- Promotional poster
- Hangul: 순옥이
- RR: Sunogi
- MR: Sunogi
- Genre: Family; Drama;
- Written by: Hwang Soon-young
- Directed by: Shin Hyun-soo
- Starring: Choi Ja-hye; Hwang Dong-ju; Kang Do-han; Park Hye-yeong; Choi Eun-ju;
- Country of origin: South Korea
- Original language: Korean
- No. of episodes: 150

Production
- Producer: Han Chul-kyung
- Running time: 25 min
- Production company: KBS Drama Production

Original release
- Network: KBS1
- Release: November 5, 2006 – April 28, 2007

= Sunok =

Sunok is a South Korean KBS1 television drama that aired from 8:30–9:30 a.m., as part of the KBS TV Novel series. It stars Choi Ja-hye as Sunok. The series scored average ratings, less than 10%.

==Plot==
A baby girl who was abandoned at birth grows up to become a woman facing a cruel destiny. Park Sun-ok was born to parents that are too poor to raise her, so they send her to a rich family, who become Sun-ok's stepparents. They care for her as if she were their real daughter.

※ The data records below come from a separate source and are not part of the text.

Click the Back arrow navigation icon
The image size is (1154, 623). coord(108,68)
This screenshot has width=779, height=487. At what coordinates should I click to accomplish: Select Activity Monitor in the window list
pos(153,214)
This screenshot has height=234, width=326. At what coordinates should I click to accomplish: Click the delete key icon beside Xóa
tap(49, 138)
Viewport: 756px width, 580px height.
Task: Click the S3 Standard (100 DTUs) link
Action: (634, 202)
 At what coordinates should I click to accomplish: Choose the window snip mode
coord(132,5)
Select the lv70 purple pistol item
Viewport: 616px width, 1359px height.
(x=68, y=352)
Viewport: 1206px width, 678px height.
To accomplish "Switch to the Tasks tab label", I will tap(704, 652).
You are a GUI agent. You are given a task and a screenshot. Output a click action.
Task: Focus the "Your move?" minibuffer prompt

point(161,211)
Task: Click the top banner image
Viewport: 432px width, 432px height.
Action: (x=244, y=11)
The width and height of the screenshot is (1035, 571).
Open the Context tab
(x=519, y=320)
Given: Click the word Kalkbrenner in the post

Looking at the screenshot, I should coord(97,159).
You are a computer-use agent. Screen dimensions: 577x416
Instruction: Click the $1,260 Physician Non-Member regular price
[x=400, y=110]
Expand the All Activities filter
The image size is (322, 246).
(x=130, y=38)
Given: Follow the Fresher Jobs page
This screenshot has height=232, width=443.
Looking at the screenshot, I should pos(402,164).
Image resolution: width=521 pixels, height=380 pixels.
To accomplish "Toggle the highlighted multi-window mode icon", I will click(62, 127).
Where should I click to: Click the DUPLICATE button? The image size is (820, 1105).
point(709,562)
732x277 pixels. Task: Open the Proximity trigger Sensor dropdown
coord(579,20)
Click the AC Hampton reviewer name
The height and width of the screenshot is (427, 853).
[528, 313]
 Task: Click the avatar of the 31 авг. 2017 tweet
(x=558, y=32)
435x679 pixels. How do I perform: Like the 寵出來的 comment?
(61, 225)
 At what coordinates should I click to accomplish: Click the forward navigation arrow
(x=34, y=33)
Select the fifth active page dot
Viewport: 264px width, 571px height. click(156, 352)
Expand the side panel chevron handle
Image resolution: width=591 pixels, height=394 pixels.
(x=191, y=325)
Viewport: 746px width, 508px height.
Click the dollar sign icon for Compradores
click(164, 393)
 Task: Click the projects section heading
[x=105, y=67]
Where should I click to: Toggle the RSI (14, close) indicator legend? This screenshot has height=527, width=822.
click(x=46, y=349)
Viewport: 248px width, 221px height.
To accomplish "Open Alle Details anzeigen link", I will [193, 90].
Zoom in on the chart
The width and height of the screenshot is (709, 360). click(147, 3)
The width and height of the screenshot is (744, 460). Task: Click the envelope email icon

Later, Sun-ok's real father overthrows Sun-ok's stepfather's business and becomes rich himself, leaving Sun-ok's family to starve. However, Sun-ok's real parents find out the truth and go to Sun-ok to ask for forgiveness. At first, Sun-ok refuses, but later she forgives them. In addition, her stepfather's new business of selling antiques becomes successful.

==Cast==
===Main===
- Choi Ja-hye as Park Sun-ok
- Hwang Dong-ju as Seo In-ho
- Kang Do-han as Jeong Yong-chil
- Park Hye-yeong as Jeong Mi-jo
- Choi Eun-ju as Nam Ki-sun

===Supporting===

====Park Family====
- Han Jin-hee as Park Chung-gil (father)
- Nam Yoon-jung as Yoon Jeong-hye (mother)
- Yoo Seung-bong as Yoon Byung-jo (Jeong-hye's brother)
- Kim Hyung-ja as Kim Haeng-ja (Chung-gil's cousin)

====Jeong Family====
- Song Ki-yoon as Jeong Ho-tae (father)
- Park Joon-geum as Im Yae-bum (mother)

====Nam Family====
- Kim Hyun-kyoon as Nam Ki-sup (Ki-sun's brother)

====Others====
- Kwon Ki-sun as Jo Mak-shim
- Ahn Suk-hwan as Chang-soo
- Kim Young-bae as Kim Yeong-ae
- Kim Soo-yun as Choi Jin-shim (Yeong-bae's wife)
- Maeng Ho-im as Seo In-ho's father
- Son Young-soon

==Ratings==
"Sunok"'s ratings were quite low and it turned out to be 7.5% average.